_What you are asked to do:_ Starting at the line that contains "The width and", write out each line through the end of the data below, exactly as it stands. Skip any pictures.

══ Source data

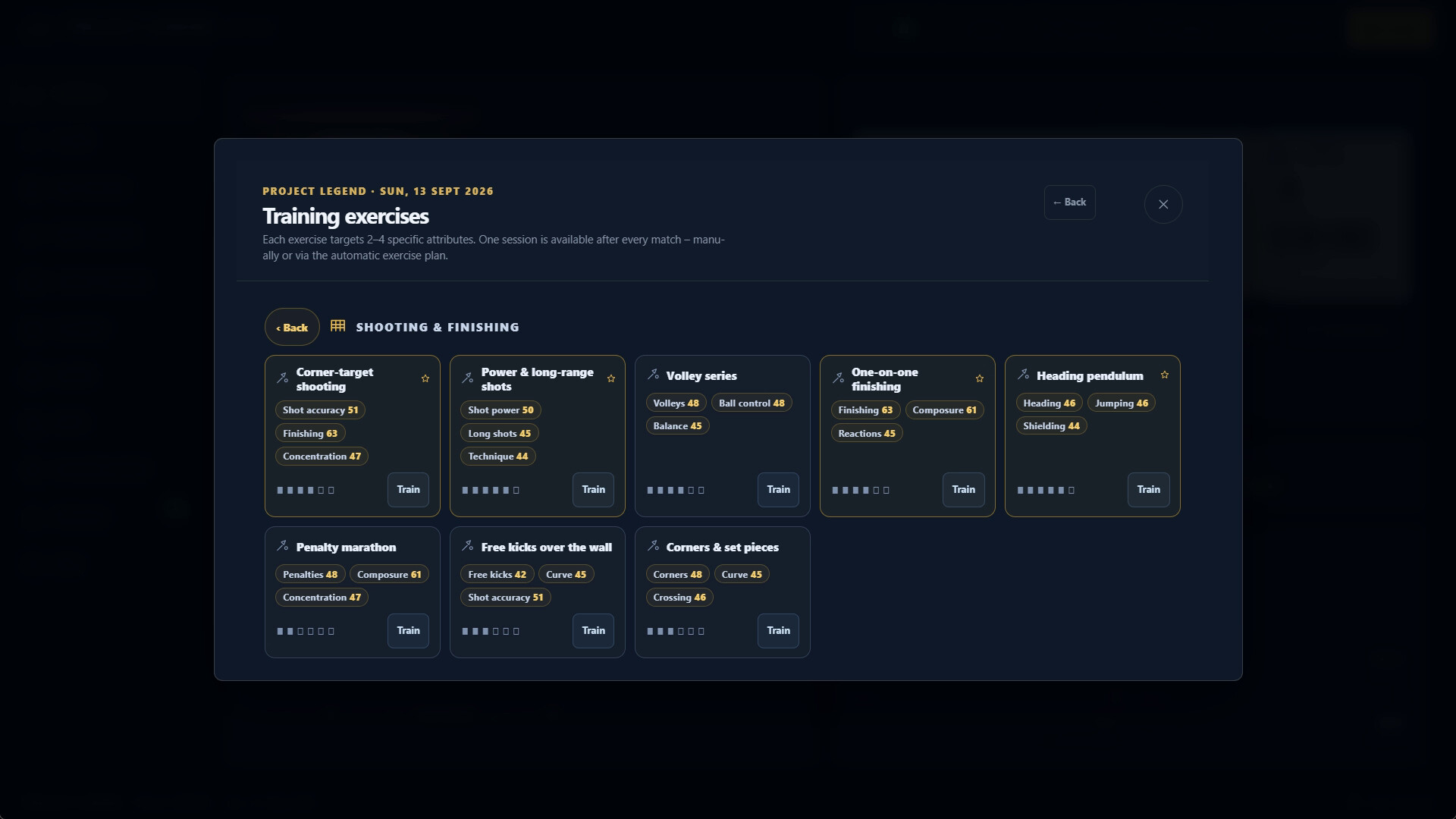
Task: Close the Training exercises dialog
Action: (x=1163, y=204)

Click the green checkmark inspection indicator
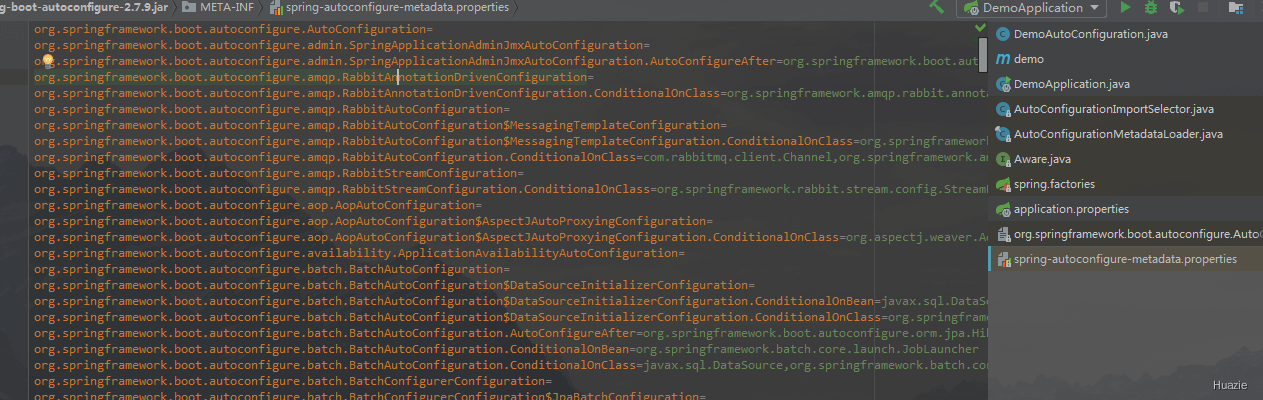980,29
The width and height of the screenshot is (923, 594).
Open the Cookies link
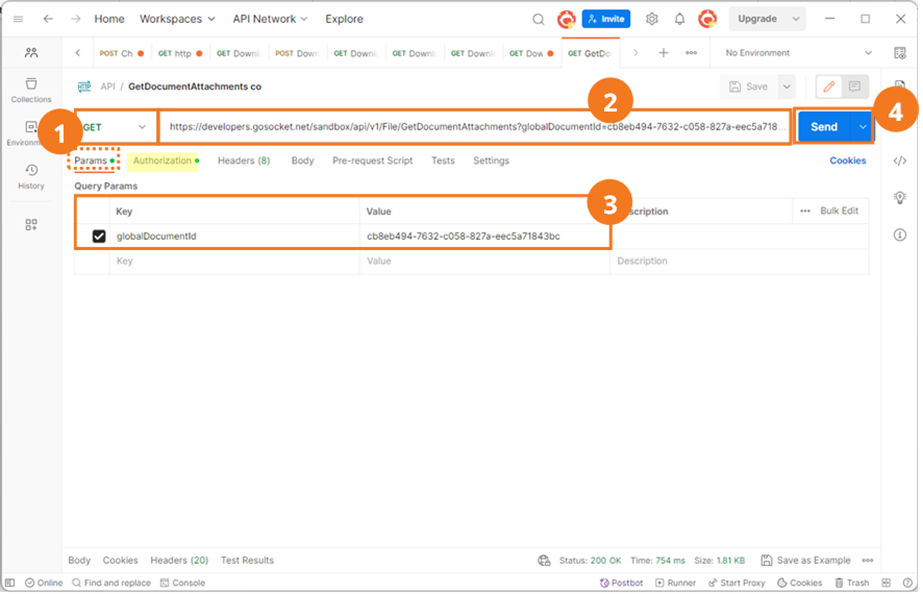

════

_Result for this task:_
The width and height of the screenshot is (923, 594).
Open the Cookies link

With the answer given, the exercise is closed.